Question

Use Hund’s rule to derive the electronic configuration of ${ Ce }^{ 3+ }$ ion and calculate its magnetic moment on the basis of spin-only formula.

Answer 1

Hint: Cerium is a lanthanide element with an atomic number of 58. It is soft enough to be cut with a knife like sodium and tarnishes when exposed to air. According to the Hund’s rule: “All orbitals within a subshell are of equal energy.
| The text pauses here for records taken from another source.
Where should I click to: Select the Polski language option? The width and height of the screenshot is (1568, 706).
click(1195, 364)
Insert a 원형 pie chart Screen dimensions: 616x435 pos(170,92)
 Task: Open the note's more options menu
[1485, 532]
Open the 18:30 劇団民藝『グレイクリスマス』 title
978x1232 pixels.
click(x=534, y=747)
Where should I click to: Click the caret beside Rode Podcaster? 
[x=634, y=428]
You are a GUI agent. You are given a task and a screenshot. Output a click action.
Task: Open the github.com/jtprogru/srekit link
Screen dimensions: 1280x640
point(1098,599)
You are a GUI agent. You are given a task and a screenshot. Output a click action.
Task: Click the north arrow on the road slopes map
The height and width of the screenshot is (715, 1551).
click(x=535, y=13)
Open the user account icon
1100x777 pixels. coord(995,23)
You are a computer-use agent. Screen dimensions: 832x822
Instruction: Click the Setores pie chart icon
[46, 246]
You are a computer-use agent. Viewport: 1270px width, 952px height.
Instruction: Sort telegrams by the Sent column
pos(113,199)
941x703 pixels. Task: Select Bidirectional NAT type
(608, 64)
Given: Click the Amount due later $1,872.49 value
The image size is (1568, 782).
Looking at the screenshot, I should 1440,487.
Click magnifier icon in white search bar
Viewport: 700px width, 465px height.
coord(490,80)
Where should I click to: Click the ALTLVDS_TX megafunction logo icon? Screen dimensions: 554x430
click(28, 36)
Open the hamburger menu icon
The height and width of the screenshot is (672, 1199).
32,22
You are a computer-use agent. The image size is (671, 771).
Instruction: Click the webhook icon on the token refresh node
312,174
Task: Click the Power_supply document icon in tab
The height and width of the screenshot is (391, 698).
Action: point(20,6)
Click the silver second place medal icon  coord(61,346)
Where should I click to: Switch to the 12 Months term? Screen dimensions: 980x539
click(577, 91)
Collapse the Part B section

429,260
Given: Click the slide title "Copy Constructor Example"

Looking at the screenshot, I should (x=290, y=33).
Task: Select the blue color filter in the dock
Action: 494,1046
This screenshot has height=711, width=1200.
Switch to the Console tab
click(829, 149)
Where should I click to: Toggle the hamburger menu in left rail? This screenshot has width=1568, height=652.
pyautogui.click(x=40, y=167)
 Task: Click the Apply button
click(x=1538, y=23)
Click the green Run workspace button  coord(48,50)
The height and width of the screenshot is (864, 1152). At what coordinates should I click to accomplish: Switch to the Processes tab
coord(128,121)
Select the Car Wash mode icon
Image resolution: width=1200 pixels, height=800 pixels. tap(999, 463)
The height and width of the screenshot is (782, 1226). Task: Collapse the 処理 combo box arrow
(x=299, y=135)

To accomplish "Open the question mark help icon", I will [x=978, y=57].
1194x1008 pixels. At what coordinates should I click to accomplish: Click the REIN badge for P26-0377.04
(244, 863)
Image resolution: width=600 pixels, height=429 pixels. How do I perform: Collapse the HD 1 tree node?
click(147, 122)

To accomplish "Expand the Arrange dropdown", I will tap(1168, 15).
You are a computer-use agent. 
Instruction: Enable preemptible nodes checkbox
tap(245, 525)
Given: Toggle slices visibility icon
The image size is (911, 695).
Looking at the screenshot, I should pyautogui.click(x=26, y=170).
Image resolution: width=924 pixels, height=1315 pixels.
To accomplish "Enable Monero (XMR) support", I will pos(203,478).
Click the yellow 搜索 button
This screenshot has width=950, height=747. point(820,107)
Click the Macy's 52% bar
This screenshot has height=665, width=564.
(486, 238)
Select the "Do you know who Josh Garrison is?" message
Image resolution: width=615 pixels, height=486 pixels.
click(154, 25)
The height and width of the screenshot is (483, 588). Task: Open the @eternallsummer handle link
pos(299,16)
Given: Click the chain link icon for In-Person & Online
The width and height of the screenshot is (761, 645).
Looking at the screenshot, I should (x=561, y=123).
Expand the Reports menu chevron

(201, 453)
Electrons are repulsive to one another and pair only after all of the degenerate orbitals have been singly filled”.

Complete answer:
Cerium is an element with atomic number 58. It is the second element in the lanthanide series, and shows +3 and +4 oxidation states. It is one of the rare-earth elements. The first 54 electrons will be placed in exactly the same manner as is placed in Xenon since its atomic number is 54.
Rules for filling the electrons:
Rule 1 –Aufbau Principle- Lowest energy orbitals are filled first. This can be determined by using the formula n+l where n is the principal quantum number and l is the orbital angular momentum quantum number. If the n+l value is the same then look at their n value to determine their order of filling. Therefore, the filling pattern is 1s, 2s, 2p, 3s, 3p, 4s, 3d, etc. The orbitals within a subshell are degenerate which implies that the entire subshell of a particular orbital type is filled before moving to the next subshell of higher energy.
Rule 2 – Pauli’s Exclusion Principle – “Only two electrons are permitted per orbital and they must be of opposite spin. If one electron within an orbital possesses a clockwise spin, then the second electron within that orbital will possess a counter clockwise spin”.
Rule 3- Hund's Rule of maximum multiplicity – “All orbitals within a subshell are of equal energy. Electrons are repulsive to one another and pair only after all of the degenerate orbitals have been singly filled”.
Keeping all these rules in mind, the electronic configuration up to 54 electrons will be equal to that of the Xenon.
$\left[ Xe \right] ={ 1s }^{ 2 }{ 2s }^{ 2 }{ 2p }^{ 6 }{ 3s }^{ 2 }{ 3p }^{ 6 }{ 3d }^{ 10 }{ 4s }^{ 2 }{ 4p }^{ 6 }{ 4d }^{ 10 }{ 5s }^{ 2 }{ 5p }^{ 6 }$
Now 4 more electrons remain. After the filling of the 5p orbital, these 4 electrons will end up in 4f, 5d and 6s orbitals. According to the n+l rule, the lowest energy orbital among them is 6s. Therefore the 2 electrons will enter the 6s orbital. Now the remaining 2 electrons remain. Now according to the n+l rule both 4f and 5d orbitals are equal in energy therefore their n value has to be taken into account. Therefore the 4f orbital will be lower in energy than the 5d orbital. But one electron occupies the 4f orbital and the other one is present in the 5d orbital. This seems to violate the Aufbau principle and Hund’s rule of maximum multiplicity. In Cerium, the 4f and 5d orbitals are almost similar in energy. Therefore one electron resides in the 4f orbital and the other in the 5d orbital.
Therefore the electronic configuration of Ce is $\left[ Xe \right] { 4f }^{ 1 }{ 5d }^{ 1 }{ 6s }^{ 2 }$
Now we will remove three electrons from this configuration. The electrons in the outermost shell will be removed first. Hence the electronic configuration of ${ Ce }^{ 3+ }$ ion will be: $\left[ Xe \right] { 4f }^{ 1 }$.
The total number of unpaired electrons is 1. The formula for spin-only magnetic moment is:
$\mu =\sqrt { n(n+2) } $ B.M. where n is the number of unpaired electrons.
So for ${ Ce }^{ 3+ }$ ion the spin only magnetic moment will be:
$\mu =\sqrt { 1(1+2) } =\sqrt { 3 } =1.732\quad B.M. $
Hence the spin only magnetic moment for ${ Ce }^{ 3+ }$ ion is 1.732 Bohr Magneton.

Note:
Cerium belongs to the lanthanide series. Therefore it has intervening 4f orbitals that are poor shielders of the effective nuclear charge. Due to this the effective nuclear charge on the outermost shell orbital i.e. 6s increases than what is expected due to which there is a dramatic decrease in the ionic radii as we move along the series which is termed as ‘Lanthanide contraction’.